Lavinya Dergisi

ALYANS
Nurten K. TOSUN

Rakamlardan öykülere yolculuk. Kalem, kağıt, düş ve pamuk şeker eşliğinde...

İki şeyi birbirine ya da birçok şeyi topluca tutturmak, bağlamak için kullanılan ip, sicim, şerit, tel gibi düğümlenebilir nesne olarak tanımlanıyor, bağ. Aşk, sevgi, söz vermek ile ortaya çıkan bağlılık ise bir sembol istiyor ilişkide. Kısaca tanımlarsak; “Parmağa takılan madeni halka.” şeklinde ortaya çıkıyor net bir cümleyle. Tunç Çağı’nda ilk örnekleri görülse de Girit, Miken uygarlıklarında yüzükler ince işçilikle süslenmekte. Bazıları Antik Mısırda görüldüğünü yazmakta.
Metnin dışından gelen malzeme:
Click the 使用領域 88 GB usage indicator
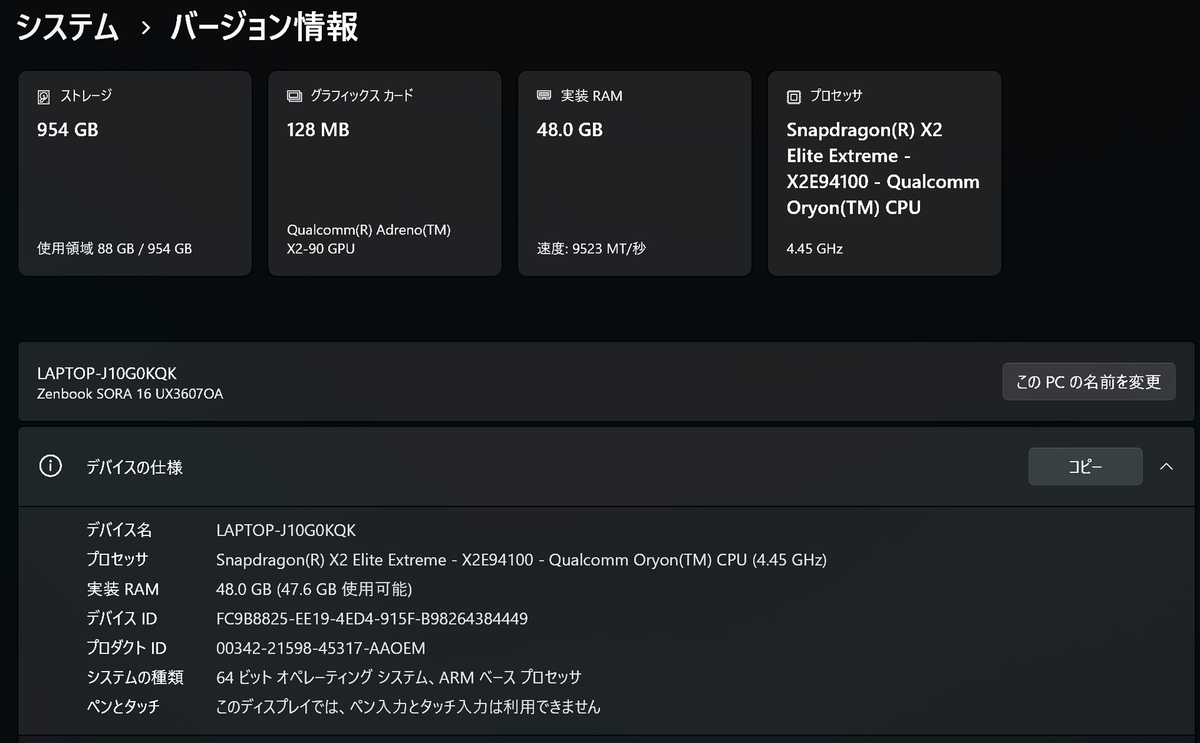The image size is (1200, 743). coord(113,248)
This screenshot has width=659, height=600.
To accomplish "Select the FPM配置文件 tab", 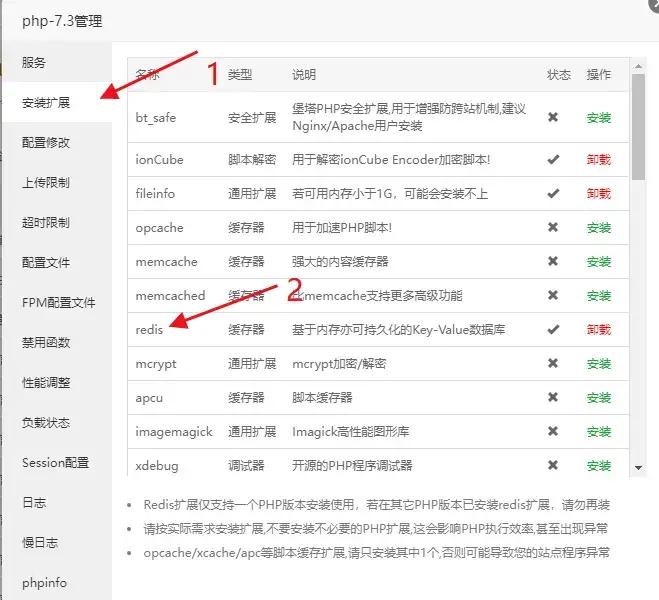I will (x=59, y=302).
Nerde olursa olsun geçmişi, çiftlerin birbirlerine verdikleri sözü simgelemekte. Kelime anlamı “İttifak” olan alyanslar, kalbe giden damarın seçtiği sol elin dördüncü parmağına takılmakta. Genellikle altın olarak tercih edilen takılar geri dönüştürebilir olarak işlenmekte. Ne yapılırsa yapılsın yok edilemez nitelikte. Bir düşünsün insanoğlu! Parmağındaki alyans belki de bir Lidya sikkesinin son halini yansıtmakta. Gelsin ifadeler günümüze, “Bir yastıkta kırk yıl.” hikâyelerine. Bazılarının gözlerinde taşınan yalnızlık alyanslarının aksine; şapka çıkarmak lazım vefa bilenlere. Kim bu aşk masalların kahramanını tayin etmekte? En çok parlayan alyans sahipleri mi mutlulukla gülmekte? Pahalı taşlarla bezeli olanlar mı uzun ömür geçirmekte? Şık bir evlilik teklifi! Su altında! Şu ışıltılı restoranda! Kumsalda, uçakta, sandalda!.. Sahi “bağ” nasıl kurulmakta? Beraber kocamak ve alyans yan yana ne kadar yakışmakta? Tüketim toplumunun gölgesinde! İlişkiler stres içinde! Öfke anlayışla yer değiştirmekte! Aşk; aşk bitmekte? Oysalar dizilmekte! Ama başaranlar yaş almakta, anı biriktirmekte, hayat böyle. Kalmak isteyen de, gitmek isteyen de nice bahaneler bulmakta. Yar ve yaren dediğin doğru seçilirse, dolu doludur kaderin sana çizdiği eş okuyabilene ve anlayabilene! Selam olsun sonsuzluğun sembolüne. Tunç çağına, Girit’e, Miken’e. Halka nice deyişte, mana hep sevişte…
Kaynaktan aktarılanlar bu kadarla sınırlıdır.